HomeA la uneREPRESSION DE MANIFESTATIONS ANTI-CONSTITUTION EN CÔTE D’IVOIRE : Les prémices d’une campagne référendaire électrique

REPRESSION DE MANIFESTATIONS ANTI-CONSTITUTION EN CÔTE D’IVOIRE : Les prémices d’une campagne référendaire électrique


La météo politique est mauvaise en Côte d’Ivoire. En effet, le 20 octobre 2016, à deux jours de l’ouverture de la campagne du référendum prévu le 30 octobre prochain pour permettre aux Ivoiriens de se prononcer sur un projet de nouvelle Constitution, il y a eu du grabuge dans les rues d’Abidjan. Une manifestation interdite de l’opposition, contre ce projet, a, en effet, fait l’objet d’une répression policière. Gaz lacrymogènes et interpellations brutales de leaders comme Aboudramane Sangaré et Mamadou Coulibaly pour ne citer qu’eux. En rappel, l’opposition est vent debout contre le projet de  nouvelle loi fondamentale, défendu par Alassane Dramane Ouattara (ADO), qui permet de rendre le pouvoir hyper-présidentiel, de consacrer une grande concentration de pouvoirs entre les mains du chef de l’Etat.
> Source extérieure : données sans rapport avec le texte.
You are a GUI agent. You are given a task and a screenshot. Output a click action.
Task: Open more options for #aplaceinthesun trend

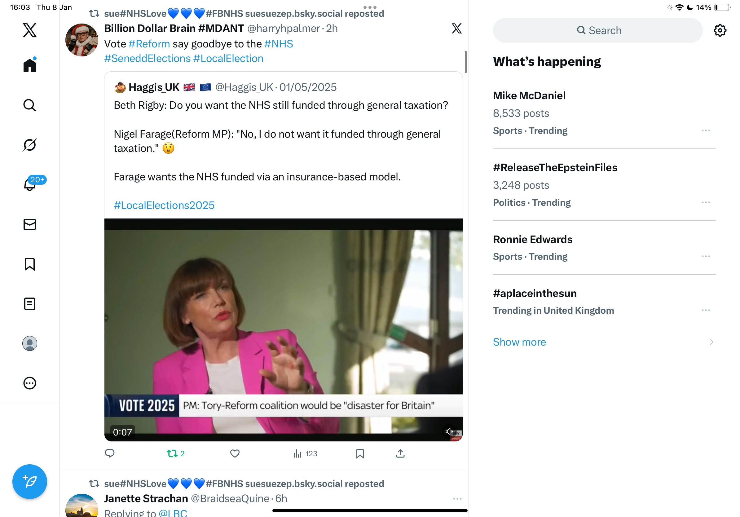pos(706,310)
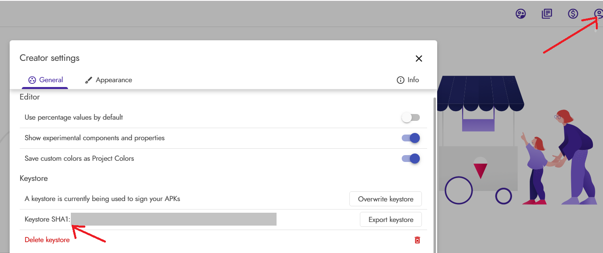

Cette manifestation et la répression qui en a suivi, sont visiblement les prémices d’une campagne référendaire électrique. Certes, cette répression peut se justifier par le fait que la manifestation était interdite par la préfecture d’Abidjan. Seulement, on sait que les interdictions de ce genre cachent en réalité une volonté d’étouffer toute contestation, tout son de cloche contraire à la voix du maître comme on a coutume de le voir en Afrique.

ADO déçoit bien des gens

Dans les démocraties qui se respectent, le point de vue d’un citoyen ou d’un groupe de citoyens, même lorsqu’il n’est pas favorable au pouvoir, doit pouvoir être exprimé en toute liberté. Le pouvoir doit même en être le garant, pour peu que cette expression se fasse de façon pacifique et dans les règles de l’art. D’ailleurs, cette interdiction de manifester brandie à la face des opposants au projet de nouvelle Constitution, contraste avec le traitement bienveillant qui a été réservé récemment aux manifestants favorables au même projet. C’est du deux poids deux mesures. Les conditions doivent être réunies pour permettre à chaque Ivoirien et chaque camp, de dire, en toute liberté et en toute responsabilité, ce qu’il pense. Il appartient au chef de l’Etat d’y veiller. Seulement, on ne peut pas dire qu’ADO fait montre d’une telle disposition d’esprit. En effet, quand un chef d’Etat taille un projet de Constitution à la taille de son camp, tout en prenant le soin de museler et de réprimer ceux qui osent s’y opposer, ce n’est ni plus ni moins que de la dictature. Ce faisant, ADO déçoit bien des gens. En tout cas, ce projet de nouvelle Constitution ivoirienne suscite des questionnements et bien des inquiétudes, tant dans son élaboration que dans son contenu. En effet, la procédure de rédaction du texte n’a pas été des plus participatives. ADO semble avoir décidé d’ignorer royalement tous les sons de cloche contraires dans la rédaction de ce texte fondamental. On peut déplorer cet état de fait. Une Constitution n’est pas l’affaire d’un homme ni de son clan. Elle ne doit pas l’être dans un Etat de droit démocratique digne de ce nom. Par conséquent, elle doit être, autant que faire se peut, le fruit d’un consensus national ardemment recherché. Hélas, la consultation politique et le dialogue n’ont pas été les maîtres-mots dans l’élaboration de ce projet de nouvelle Constitution ivoirienne. Loin s’en faut.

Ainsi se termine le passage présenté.